GIVEN TEXT -

--------------------

Establish publisher authority via automated DNS backed challenges?

ncoghlan · September 10, 2024, 8:35am

Splitting this concept out into its own thread:

One of the key realisations I have taken from the PyPI prefix reservations threads is that they’re fundamentally about PyPI clients asking the question “Can the publisher of this package reasonably be trusted?”, with the goal of helping tools to detect typosquatting and similar styles of attack.

PEP 752 and PEP 755 put the burden of establishing trust onto the PyPI “organisations” mechanism, and a manual review process, and then attempting to convey the result of that review to clients via a prefix reservation mechanism. Despite @ofek’s valiant efforts, I’m starting to doubt it’s going to be possible to wrangle that into a form which is both effective and feasible for the PyPI admins to manage.

The suggestions from @takluyver and @petersuter in the linked thread put me in mind of an entirely different model for establishing trust: the automated challenges that Let’s Encrypt uses to confirm that a client controls a domain name before issuing certificates for that domain. (Presumably Thomas and Peter also had the DNS-01 challenge in mind when making the suggestion to do something similar). If it’s good enough for Let’s Encrypt to issue wildcard TLS certificates, presumably it’s good enough to trust for believing that PyPI packages come from an approved publisher.

As a completely unreviewed first sketch of that idea, I think it would need at least the following components:

a repository API project metadata field. Let’s call it domain-authority: it references a domain name (or perhaps a full URL) representing the “publishing authority” for that project.

--------------------

TASK REQUIREMENTS -
1. Reproduce the post on DNS-backed publisher authority word for word, starting with "PEP 752 and" and going on through "admins to manage.".
2. Carry the post on DNS-backed publisher authority further, picking up right after its last sentence.

Entries on where items show up:
--------------------

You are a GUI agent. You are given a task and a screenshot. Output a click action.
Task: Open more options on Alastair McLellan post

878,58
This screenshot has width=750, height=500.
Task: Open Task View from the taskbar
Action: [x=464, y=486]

--------------------

EXERCISE RESULTS -
1.
PEP 752 and PEP 755 put the burden of establishing trust onto the PyPI “organisations” mechanism, and a manual review process, and then attempting to convey the result of that review to clients via a prefix reservation mechanism. Despite @ofek’s valiant efforts, I’m starting to doubt it’s going to be possible to wrangle that into a form which is both effective and feasible for the PyPI admins to manage.

2.
a protocol for clients and repositories to use to confirm that a domain-authority API entry in a Python package repository JSON response is valid (such queries would be sent to the domain authority URL, NOT to the repository server). Both HTTPS and DNS seem like plausible candidates here, but HTTPS would probably be simpler (and avoid various categories of attack that would otherwise arise due to these values being static metadata rather than the dynamic challenge tokens used in ACME).

Creating a project with a domain authority set would be a three step process:

Create the project on the repository (so you can be sure the name is available)
Add the entry for the project on the publisher controlled domain authority server
Set the domain-authority field in the repository project metadata (which will now pass the repository server’s validation check due to step 2)

On the client side, there would be three options for handling domain authority validation:

Ignore the new metadata field (this preserves the status quo)
Accept a list of approved domain authorities, and warn for any packages that don’t come from an approved domain authority. Trust that the repository has already checked the validity of the domain authority entries in the API response rather than checking them independently.
Similar to approach 2, but independently verify the domain authority claims. May fail the installation if any of the referenced domain authority servers are down.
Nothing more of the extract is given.